Mi permetto di segnalare quest’aspetto della legge di riforma costituzionale
affinchè sia adeguatamente modificato. La forma attuale è un fallo e l’arbitro
ha diritto e dovere di fischiare indicandone la punizione (in questo caso la
modifica). Post scriptum. Il segretario della Lega, Matteo Salvini, ha
preannunciato un suo disegno di legge che presenterà nei prossimi giorni.
Riguarda l’obbligo del vincolo di mandato che attualmente è escluso da un
articolo della Costituzione. Ora anche i Cinquestelle dicono la stessa cosa.
Dunque Grillo e Salvini vogliono che un membro del Parlamento eletto su
candidatura del partito cui aderisce non possa in alcun caso votare contro il
suo partito del quale ha l’obbligo di eseguire pedissequamente gli ordini. Se la
sua coscienza glielo impedisce, la sola via di fuga che può adottare sono le
dimissioni dal Parlamento… Una proposta così può essere fatta soltanto da chi
vuole instaurare per legge una dittatura. Oppure da un pazzo. Scelgano Salvini e
Grillo in quale di questi due ruoli si ravvisino>>.

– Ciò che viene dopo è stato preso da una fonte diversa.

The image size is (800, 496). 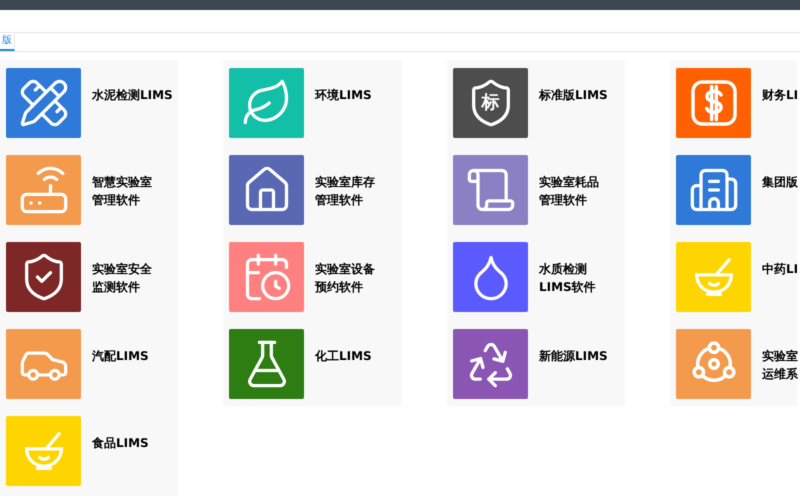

Termino con una annotazione. Sbaglia chi paragona il movimento Cinquestelle allo
spagnolo ‘Podemos’: sono assai più le differenze sostanziali delle somiglianze
apparenti. Podemos è una formazione radicata nella sinistra politica, al
contrario dei grillini siede nel gruppo della sinistra all’Europarlamento, i
suoi leader sono docenti universitari con un lungo passato di militanza. Alle
prossime elezioni generali di novembre 2015 probabilmente vinceranno.